TASK GOAL :: Write out, character for character, the line containing "Task: Open the 用品采购管理 menu item" and all lines after it up to the end of the listing.

DATA SUPPLIED ::
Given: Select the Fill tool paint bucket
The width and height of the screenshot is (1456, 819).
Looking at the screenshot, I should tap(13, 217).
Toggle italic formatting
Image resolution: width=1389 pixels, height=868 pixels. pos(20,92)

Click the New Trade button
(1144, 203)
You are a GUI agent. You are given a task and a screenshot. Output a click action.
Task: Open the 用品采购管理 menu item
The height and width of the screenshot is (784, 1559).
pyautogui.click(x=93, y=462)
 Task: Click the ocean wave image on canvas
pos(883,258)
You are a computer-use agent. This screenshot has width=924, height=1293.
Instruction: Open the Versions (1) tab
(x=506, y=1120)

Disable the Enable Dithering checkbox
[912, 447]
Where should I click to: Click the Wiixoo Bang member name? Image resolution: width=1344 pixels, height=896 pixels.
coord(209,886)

WRITTEN ANSWER ::
Task: Open the 用品采购管理 menu item
The height and width of the screenshot is (784, 1559).
pyautogui.click(x=93, y=462)
 Task: Click the ocean wave image on canvas
pos(883,258)
You are a computer-use agent. This screenshot has width=924, height=1293.
Instruction: Open the Versions (1) tab
(x=506, y=1120)

Disable the Enable Dithering checkbox
[912, 447]
Where should I click to: Click the Wiixoo Bang member name? Image resolution: width=1344 pixels, height=896 pixels.
coord(209,886)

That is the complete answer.